Against the appellant’s objection and exception it was shown that some months after the accident to plaintiff the defendant had put new oil-cloth upon the stair-case. • It has been frequently held that such evidence is not admissible to show knowledge of dangerous condition at the time of the injury. The cases are very decisive on that subject. (Dougan, v. The Champlain Transportation Co., 56 N. Y., 1, 8; Baird v. Daly, 68 id., 547 ; Salters v. Delaware amd Hudson Canal Co., 3 Hun, 338 ; Morrell v. Peck, 24 id., 37.)

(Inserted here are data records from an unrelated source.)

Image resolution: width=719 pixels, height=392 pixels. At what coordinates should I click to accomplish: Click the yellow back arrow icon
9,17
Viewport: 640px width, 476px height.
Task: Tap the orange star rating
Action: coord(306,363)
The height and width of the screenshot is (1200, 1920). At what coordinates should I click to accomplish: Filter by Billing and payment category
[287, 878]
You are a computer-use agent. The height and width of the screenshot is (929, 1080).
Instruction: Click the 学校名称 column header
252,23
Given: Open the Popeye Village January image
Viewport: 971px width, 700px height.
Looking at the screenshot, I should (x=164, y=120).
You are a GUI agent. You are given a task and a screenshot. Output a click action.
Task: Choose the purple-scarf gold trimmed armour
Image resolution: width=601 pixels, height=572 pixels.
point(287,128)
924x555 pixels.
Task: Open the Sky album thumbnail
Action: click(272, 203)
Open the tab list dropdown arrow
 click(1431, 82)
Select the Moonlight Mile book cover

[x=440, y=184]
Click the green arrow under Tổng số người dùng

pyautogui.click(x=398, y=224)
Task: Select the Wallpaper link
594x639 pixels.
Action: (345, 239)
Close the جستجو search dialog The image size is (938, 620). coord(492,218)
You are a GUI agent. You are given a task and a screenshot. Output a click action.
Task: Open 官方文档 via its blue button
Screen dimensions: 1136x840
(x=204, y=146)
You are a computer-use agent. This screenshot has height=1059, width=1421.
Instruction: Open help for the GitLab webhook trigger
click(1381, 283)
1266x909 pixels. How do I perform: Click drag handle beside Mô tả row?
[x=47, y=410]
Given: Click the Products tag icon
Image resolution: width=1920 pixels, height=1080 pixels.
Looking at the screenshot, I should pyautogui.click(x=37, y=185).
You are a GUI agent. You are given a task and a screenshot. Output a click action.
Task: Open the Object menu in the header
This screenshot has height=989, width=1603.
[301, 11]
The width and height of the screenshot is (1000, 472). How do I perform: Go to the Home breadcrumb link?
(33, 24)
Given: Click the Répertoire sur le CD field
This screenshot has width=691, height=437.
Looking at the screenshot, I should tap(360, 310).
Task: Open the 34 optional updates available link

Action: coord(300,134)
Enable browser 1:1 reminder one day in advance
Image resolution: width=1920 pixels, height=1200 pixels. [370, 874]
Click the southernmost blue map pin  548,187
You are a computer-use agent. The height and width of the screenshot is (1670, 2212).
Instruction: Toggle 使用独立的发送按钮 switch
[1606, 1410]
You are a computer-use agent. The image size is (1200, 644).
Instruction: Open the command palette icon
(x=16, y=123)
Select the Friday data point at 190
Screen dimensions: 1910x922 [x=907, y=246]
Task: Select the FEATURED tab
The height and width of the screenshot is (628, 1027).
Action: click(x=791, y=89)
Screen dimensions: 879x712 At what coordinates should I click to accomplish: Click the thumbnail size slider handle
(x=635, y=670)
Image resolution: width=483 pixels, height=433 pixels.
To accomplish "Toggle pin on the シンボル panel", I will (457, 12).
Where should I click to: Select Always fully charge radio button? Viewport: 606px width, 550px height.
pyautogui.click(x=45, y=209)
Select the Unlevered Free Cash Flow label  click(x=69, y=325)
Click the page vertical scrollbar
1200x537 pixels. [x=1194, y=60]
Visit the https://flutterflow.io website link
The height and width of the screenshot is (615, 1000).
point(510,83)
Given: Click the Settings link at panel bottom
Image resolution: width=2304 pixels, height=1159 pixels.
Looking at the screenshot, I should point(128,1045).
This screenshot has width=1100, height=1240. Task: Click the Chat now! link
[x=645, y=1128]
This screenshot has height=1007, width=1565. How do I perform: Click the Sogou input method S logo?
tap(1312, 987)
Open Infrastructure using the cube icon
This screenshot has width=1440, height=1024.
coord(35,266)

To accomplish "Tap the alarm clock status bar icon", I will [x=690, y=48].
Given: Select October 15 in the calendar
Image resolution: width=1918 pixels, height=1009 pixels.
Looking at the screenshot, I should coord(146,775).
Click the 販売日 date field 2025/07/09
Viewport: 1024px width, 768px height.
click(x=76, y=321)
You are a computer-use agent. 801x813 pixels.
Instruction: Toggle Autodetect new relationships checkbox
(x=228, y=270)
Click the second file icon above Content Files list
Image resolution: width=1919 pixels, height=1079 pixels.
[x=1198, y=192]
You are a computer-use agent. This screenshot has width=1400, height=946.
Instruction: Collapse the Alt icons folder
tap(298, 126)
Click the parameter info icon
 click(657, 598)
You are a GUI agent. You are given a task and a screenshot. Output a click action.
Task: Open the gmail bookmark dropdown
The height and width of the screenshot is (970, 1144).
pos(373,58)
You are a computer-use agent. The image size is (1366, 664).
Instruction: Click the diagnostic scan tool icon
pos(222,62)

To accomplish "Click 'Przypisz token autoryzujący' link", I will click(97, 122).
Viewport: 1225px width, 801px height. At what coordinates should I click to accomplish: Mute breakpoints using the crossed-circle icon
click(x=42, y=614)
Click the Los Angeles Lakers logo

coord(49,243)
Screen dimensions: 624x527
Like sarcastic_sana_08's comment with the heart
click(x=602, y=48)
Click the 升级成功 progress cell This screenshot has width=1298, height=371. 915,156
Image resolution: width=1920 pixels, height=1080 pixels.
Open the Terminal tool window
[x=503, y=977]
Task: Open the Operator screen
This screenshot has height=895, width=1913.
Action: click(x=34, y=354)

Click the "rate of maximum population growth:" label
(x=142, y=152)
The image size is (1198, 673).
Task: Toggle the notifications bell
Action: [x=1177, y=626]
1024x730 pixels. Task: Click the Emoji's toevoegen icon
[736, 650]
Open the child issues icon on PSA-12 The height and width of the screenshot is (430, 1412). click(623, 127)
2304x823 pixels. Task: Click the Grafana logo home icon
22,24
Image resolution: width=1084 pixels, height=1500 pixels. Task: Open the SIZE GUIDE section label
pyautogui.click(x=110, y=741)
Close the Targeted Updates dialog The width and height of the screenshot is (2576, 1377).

This evidence is supposed to have been withdrawn, but it was not. It was only the question “ did you order it to be put down? ” that was sought to be withdrawn, and the court did not.permit it to be done, the defendant objecting to such withdrawal, the jury having already heard it. The objection to the withdrawal did not cure the error, because the offer or attempt to withdraw in part, was not broad enough to take out all the witness had testified on the subject. On looking at the whole case we think justice requires that a new trial should be had. The judgment and order are therefore reversed, and a new trial ordered, with costs to abide the event.

Daniels, J., concurred ; Beady, J., dissented.

Judgment reversed, and new trial ordered, costs to abide event.